*** INPUT RECORDS ***

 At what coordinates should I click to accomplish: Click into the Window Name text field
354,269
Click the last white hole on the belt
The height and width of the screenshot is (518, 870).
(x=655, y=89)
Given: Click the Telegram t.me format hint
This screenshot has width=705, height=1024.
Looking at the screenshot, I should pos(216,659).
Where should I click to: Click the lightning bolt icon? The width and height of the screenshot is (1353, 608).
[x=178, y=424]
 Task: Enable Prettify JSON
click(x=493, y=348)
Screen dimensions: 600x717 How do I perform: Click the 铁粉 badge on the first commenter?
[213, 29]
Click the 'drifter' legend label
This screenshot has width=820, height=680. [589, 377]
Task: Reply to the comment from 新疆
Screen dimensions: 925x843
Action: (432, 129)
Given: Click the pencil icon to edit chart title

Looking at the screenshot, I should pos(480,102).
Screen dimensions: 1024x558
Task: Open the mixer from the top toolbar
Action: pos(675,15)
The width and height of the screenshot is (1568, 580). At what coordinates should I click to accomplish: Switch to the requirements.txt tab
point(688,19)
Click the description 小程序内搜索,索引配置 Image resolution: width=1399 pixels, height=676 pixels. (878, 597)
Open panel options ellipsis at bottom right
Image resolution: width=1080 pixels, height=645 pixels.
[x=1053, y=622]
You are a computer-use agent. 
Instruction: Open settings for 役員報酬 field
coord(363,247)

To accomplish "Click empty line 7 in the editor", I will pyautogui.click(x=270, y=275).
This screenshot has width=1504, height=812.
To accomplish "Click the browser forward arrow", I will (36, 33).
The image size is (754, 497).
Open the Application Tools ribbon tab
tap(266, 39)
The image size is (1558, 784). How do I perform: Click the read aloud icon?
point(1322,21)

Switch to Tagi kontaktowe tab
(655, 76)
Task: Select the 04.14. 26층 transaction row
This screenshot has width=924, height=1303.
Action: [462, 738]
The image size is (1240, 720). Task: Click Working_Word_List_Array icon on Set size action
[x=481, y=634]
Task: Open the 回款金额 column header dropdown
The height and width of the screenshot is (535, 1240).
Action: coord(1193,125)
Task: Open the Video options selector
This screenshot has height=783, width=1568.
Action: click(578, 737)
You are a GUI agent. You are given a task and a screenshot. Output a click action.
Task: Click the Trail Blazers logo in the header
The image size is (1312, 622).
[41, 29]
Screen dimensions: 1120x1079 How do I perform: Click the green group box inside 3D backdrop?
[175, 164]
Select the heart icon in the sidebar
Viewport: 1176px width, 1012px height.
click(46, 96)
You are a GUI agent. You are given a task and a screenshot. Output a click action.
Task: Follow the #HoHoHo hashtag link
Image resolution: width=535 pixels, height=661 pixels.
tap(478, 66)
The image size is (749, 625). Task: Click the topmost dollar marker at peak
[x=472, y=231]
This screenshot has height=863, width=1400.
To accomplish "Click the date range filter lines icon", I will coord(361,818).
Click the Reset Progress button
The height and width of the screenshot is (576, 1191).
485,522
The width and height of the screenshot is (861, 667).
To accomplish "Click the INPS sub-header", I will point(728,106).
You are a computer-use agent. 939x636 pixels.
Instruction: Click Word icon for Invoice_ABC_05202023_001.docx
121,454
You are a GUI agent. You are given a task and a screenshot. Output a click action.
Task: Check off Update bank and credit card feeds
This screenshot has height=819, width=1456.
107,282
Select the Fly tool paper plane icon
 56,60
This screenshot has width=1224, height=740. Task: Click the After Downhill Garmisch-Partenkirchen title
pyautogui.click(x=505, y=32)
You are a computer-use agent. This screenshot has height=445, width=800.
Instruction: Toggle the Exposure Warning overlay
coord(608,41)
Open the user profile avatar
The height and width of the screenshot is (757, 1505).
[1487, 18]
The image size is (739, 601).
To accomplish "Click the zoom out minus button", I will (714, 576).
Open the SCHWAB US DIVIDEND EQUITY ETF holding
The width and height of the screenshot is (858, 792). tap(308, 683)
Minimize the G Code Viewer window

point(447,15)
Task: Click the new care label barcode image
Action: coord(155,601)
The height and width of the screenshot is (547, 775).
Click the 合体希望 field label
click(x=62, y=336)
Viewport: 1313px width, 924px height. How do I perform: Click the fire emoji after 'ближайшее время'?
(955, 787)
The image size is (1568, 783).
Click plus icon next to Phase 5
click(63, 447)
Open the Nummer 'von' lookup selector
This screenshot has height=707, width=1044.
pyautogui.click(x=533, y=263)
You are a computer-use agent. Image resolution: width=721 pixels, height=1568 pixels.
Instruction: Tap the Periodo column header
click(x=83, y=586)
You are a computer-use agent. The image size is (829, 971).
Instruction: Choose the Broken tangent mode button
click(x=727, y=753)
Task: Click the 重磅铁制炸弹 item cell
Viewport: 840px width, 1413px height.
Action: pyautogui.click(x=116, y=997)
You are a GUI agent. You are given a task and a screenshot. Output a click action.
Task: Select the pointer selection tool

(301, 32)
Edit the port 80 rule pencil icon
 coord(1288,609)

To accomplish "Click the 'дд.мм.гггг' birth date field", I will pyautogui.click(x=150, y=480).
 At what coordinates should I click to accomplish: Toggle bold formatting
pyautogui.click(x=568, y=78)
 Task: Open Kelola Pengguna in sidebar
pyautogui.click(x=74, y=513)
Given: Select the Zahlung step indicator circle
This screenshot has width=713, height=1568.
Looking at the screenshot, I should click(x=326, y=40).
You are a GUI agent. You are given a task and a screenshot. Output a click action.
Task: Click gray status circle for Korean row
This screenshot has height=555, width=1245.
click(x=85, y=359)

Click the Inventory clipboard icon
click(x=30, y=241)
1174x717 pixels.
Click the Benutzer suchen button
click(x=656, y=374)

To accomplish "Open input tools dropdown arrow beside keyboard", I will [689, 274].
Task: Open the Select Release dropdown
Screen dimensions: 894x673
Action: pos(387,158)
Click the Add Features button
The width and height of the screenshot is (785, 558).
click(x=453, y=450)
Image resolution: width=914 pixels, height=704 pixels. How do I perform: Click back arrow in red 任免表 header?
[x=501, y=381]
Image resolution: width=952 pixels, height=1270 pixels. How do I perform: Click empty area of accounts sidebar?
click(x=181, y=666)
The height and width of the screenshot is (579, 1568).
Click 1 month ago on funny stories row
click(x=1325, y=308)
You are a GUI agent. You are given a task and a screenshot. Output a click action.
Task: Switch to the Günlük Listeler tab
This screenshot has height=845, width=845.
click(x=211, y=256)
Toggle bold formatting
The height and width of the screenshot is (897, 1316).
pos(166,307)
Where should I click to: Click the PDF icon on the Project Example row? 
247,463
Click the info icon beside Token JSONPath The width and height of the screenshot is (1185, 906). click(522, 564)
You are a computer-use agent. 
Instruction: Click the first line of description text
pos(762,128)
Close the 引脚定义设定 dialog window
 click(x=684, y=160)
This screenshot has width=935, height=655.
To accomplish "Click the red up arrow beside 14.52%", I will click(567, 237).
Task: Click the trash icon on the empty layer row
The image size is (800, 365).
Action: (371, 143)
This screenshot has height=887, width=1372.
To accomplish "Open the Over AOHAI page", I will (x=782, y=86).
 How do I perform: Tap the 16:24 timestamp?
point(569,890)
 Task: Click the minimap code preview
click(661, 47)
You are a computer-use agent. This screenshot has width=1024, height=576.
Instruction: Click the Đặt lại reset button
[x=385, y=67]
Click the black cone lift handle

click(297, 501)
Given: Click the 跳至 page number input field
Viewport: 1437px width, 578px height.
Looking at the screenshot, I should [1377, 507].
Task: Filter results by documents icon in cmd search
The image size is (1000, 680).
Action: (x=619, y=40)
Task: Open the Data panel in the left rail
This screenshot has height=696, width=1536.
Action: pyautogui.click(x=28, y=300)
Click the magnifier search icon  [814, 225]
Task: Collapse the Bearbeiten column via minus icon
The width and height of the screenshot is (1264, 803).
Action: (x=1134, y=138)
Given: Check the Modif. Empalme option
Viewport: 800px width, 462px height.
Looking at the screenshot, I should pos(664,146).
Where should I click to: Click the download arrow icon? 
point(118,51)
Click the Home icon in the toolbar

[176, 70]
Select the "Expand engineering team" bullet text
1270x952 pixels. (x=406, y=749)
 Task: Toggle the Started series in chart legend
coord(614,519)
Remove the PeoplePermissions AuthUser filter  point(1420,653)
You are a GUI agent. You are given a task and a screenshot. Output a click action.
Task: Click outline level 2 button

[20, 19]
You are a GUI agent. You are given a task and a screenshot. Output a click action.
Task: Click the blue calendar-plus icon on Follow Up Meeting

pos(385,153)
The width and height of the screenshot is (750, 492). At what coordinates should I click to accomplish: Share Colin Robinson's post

*** End of INPUT RECORDS ***

• **ABOUT THIS EXERCISE**
Could you restate, word for word, the lines above from the one with "Click the Reset Progress button" to the one with "You are a computer-use agent. 939x636 pixels.", both included?

• **EXERCISE OUTPUT**
Click the Reset Progress button
The height and width of the screenshot is (576, 1191).
485,522
The width and height of the screenshot is (861, 667).
To accomplish "Click the INPS sub-header", I will point(728,106).
You are a computer-use agent. 939x636 pixels.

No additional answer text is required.